Son, Your comments and experience are practical and enlightened. Risk and reliability are headline properties that the traditional risk assessment approaches (SAFETY I) provide. This is good information as far as it goes, but as you say, thankfully, in general, ( and perhaps because of traditional risk management) , the occurrence rate is low (1 in a million?), or just hasn't happened stochastically yet (if you believe events occur randomly and your statistics base is classical, not Bayesian). (Or they could even Taleb Black Swans?) So we need an approach which looks at the data available when we manage to do it right (most of the time?)

This new complementary approach (SAFETY II) is becoming more widely recognised and accepted as necessary for today's more complex systems' operation. We had a very interesting international meeting in Cardiff recently, in which this more challenging and insightful approach was endorsed in applications as varied as Healthcare, Aviation and Marine situations.
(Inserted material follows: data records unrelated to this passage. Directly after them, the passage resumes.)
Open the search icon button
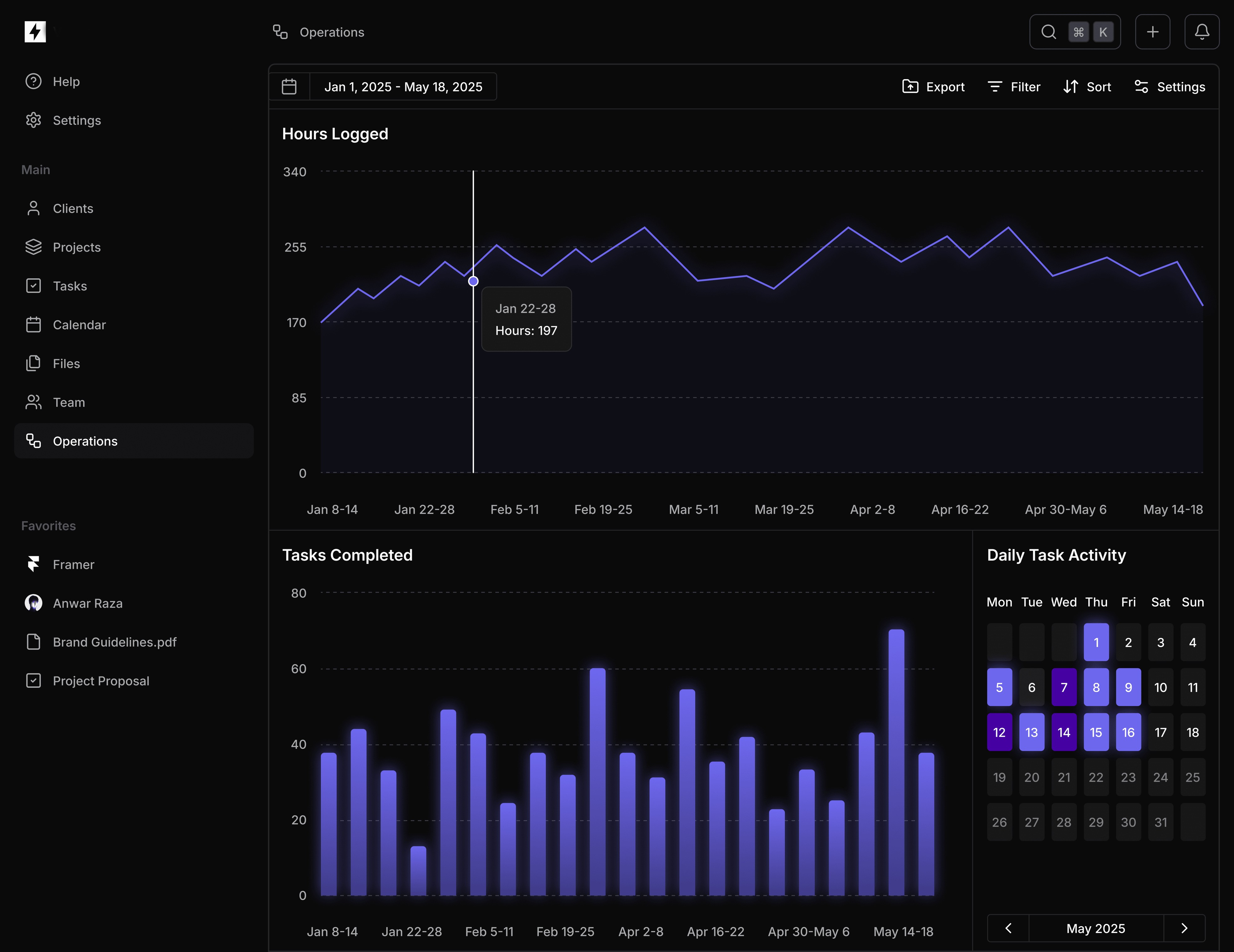Viewport: 1234px width, 952px height. tap(1049, 32)
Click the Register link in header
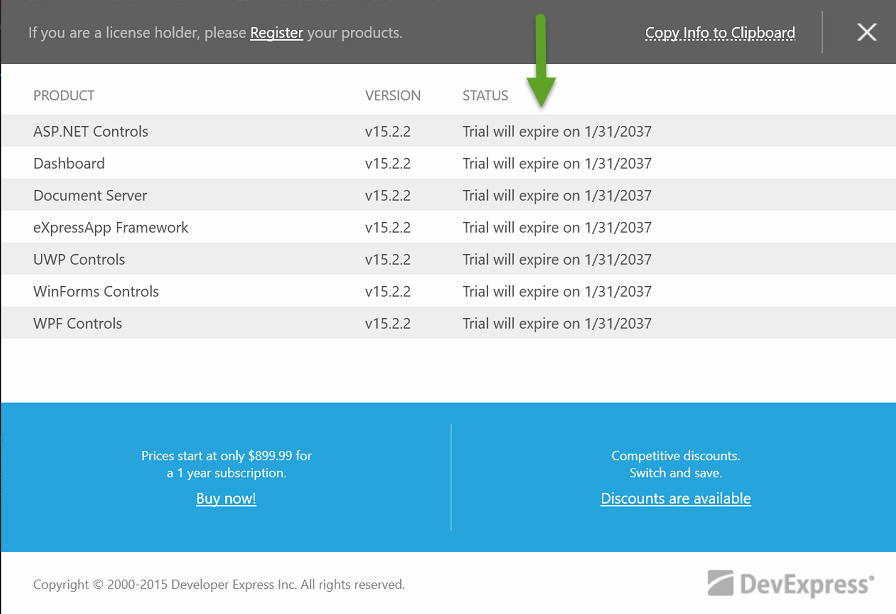This screenshot has height=614, width=896. tap(276, 33)
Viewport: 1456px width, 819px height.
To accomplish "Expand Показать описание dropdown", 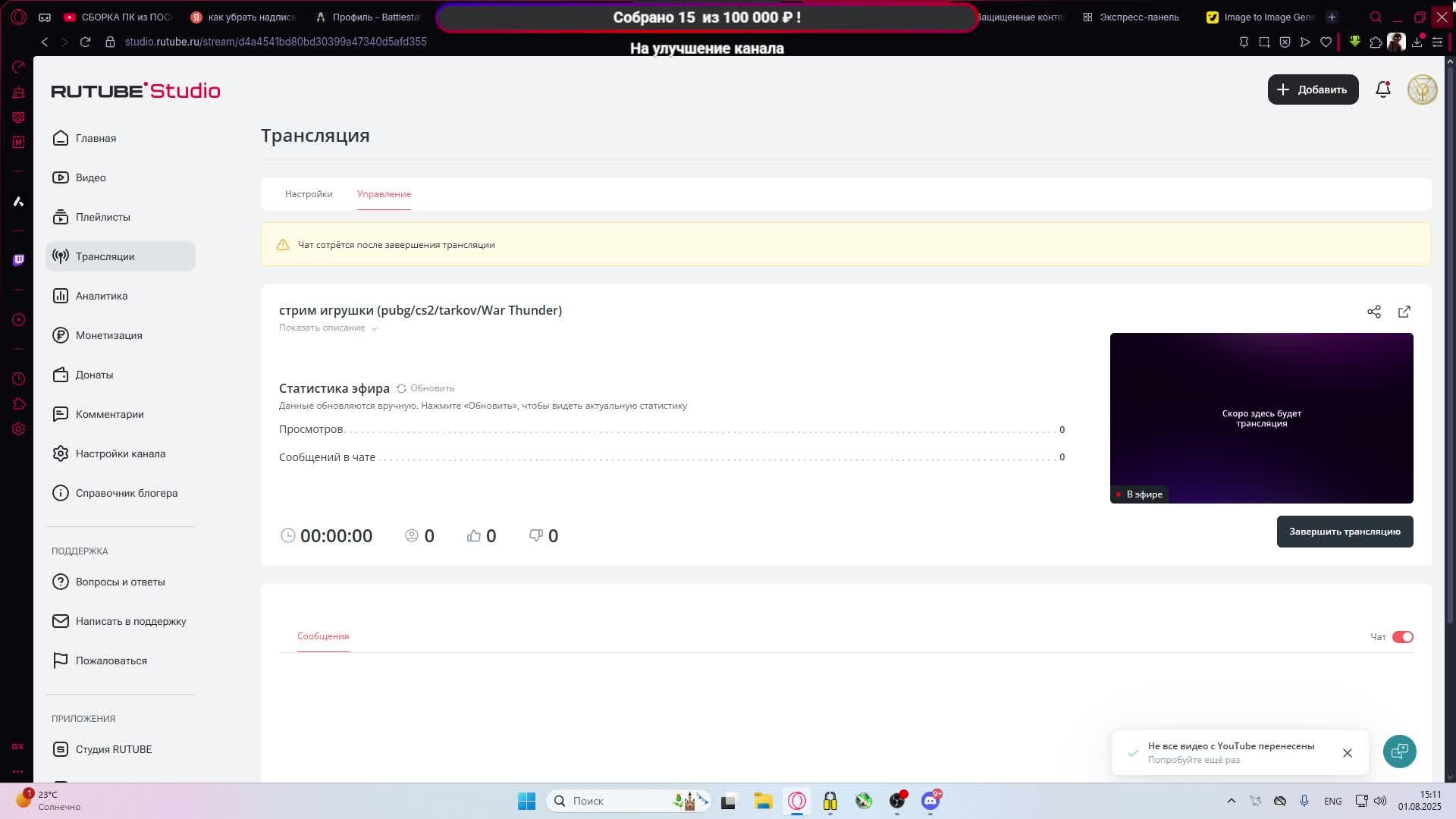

Dear Dr. Yasseri, I think that there might be a relationship between them. By risk awareness and proactive strategies, we are able to act timely to improve the reliability of a system. However, I am not sure and will take a cautious approach toward any quantitative description of their relationship. If they are complementary, or at least, related, then we could investigate more about the characters of that relationship: is this relationship exclusive? Is there other elements involved in just like uncertainty in the case of reliability?
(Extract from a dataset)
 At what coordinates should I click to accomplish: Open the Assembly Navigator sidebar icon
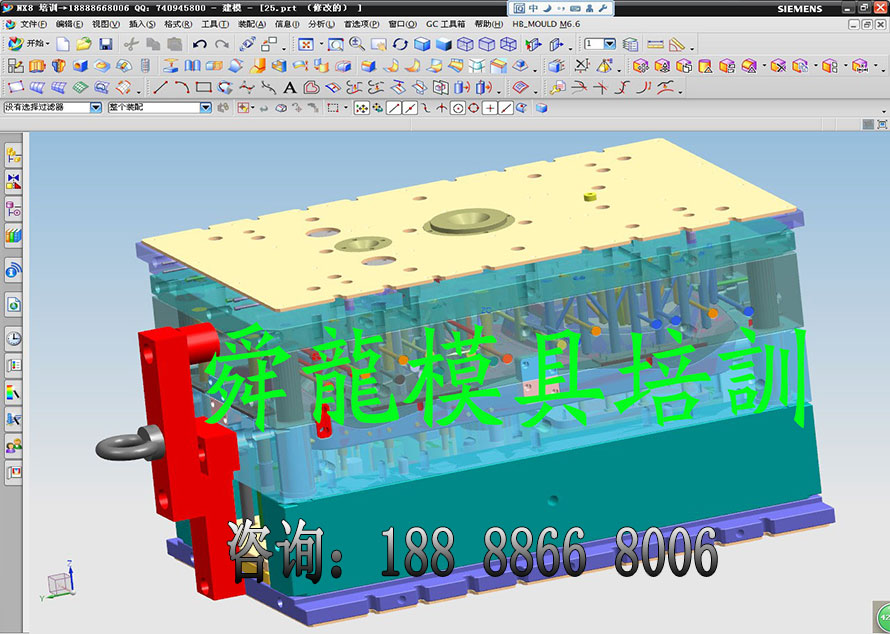tap(14, 181)
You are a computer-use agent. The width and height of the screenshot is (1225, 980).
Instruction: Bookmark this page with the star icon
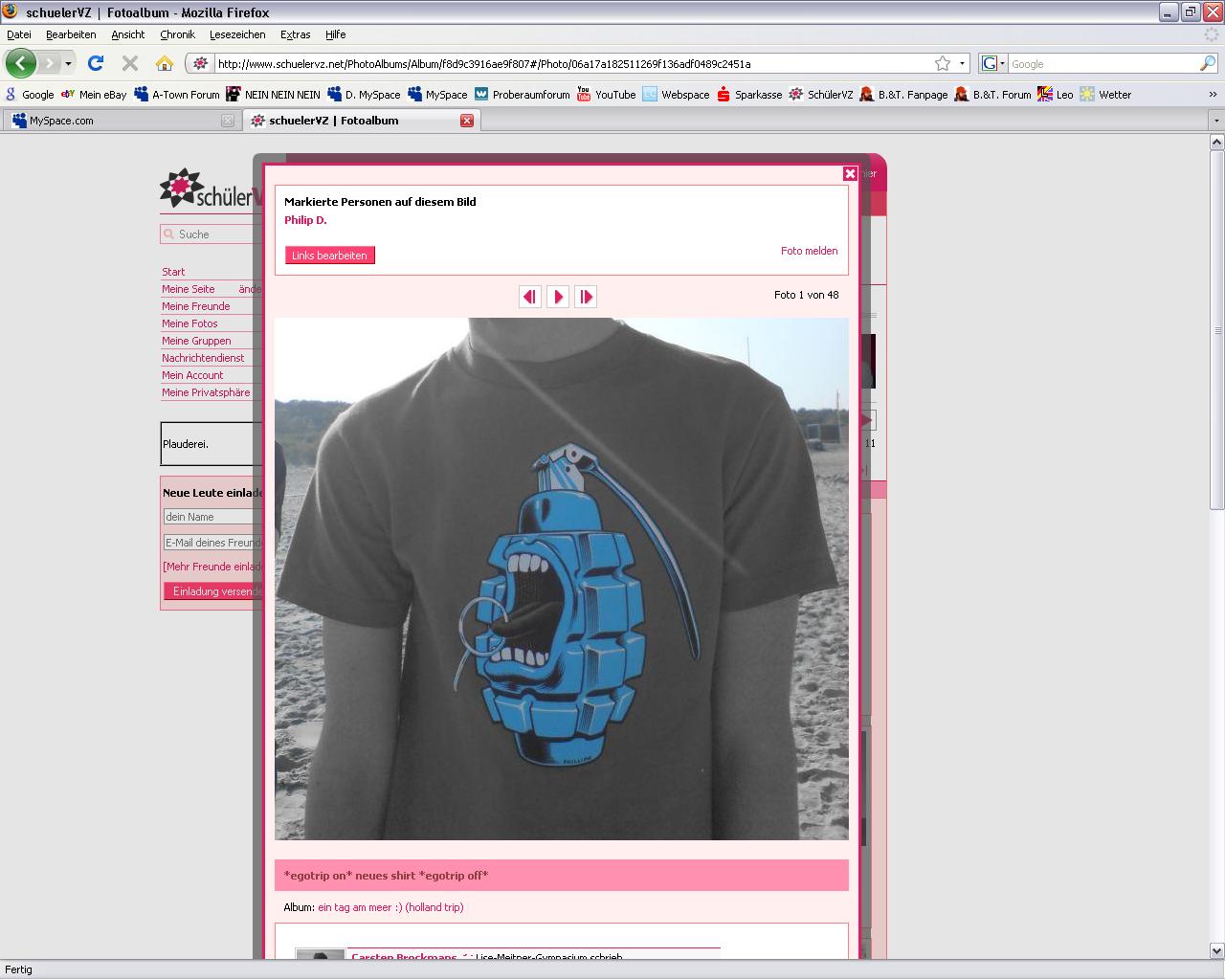[943, 64]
Dear Prof. Slater, thank you for your useful information. The idea of SAFETY II is interesting indeed, especially for risks that happen more frequently but with relatively lower severity. This change, or should we say, expand, of risk from reactive to proactive is like we change from defend to attack (with active learning). Reliability and Resilience will be considered together with Risk as a system management manner.

Exactly!

Should we not make a distinction between the prediction if someone or something will endure some harm (risk) and the prediction of the lifetime when considering the sum of harms? Intuitively, reliability and risk act on a different time scale.